Wait. If she has both of her hands- 

She flicks her eyes over to Dan’s glass, Lovett leaning halfway across the table to slide it over, their index fingers brushing.

Alyssa pulls her knee away from Dan’s and the warmth disappears.

Alyssa shivers again, overwhelmed, this time, by absence rather than by presence. She tries to reach for the feelings again, but they're distant and opaque, like she’s watching them through a film strip. Like they’re not hers to have or to keep.

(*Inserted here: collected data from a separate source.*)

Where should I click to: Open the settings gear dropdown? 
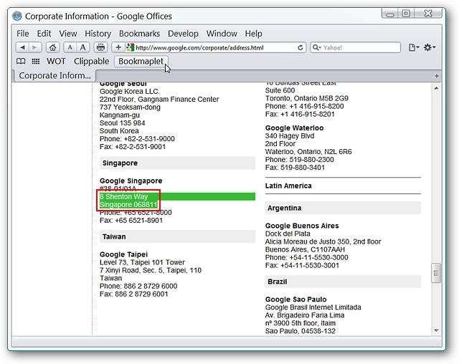(x=430, y=47)
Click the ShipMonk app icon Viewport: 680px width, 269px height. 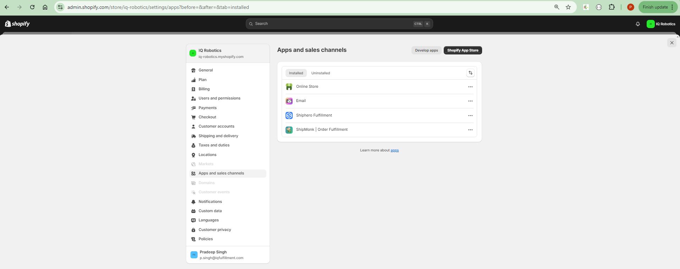(289, 130)
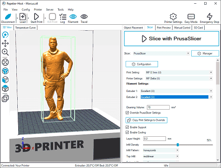
Task: Choose the zoom magnifier tool
Action: 5,52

And if they’re not hers, well, isn’t that the biggest surprise of the fucking century?

***

"We're going out." Alyssa leans against the door jamb and crosses her arms over her chest. She's already wearing her coat and the hat with the pom-pom that Moosie had sent her as a _welcome back to DC_ present, and she isn't about to take no for an answer.

Dan blinks up at her, his eyes blurry and his pen tapping against a thick briefing book. He hasn't gotten closer than a foot to her since Rockos, but she can still feel the low thrum of exhaustion pulsing through their bruised bond. "I need to finish this."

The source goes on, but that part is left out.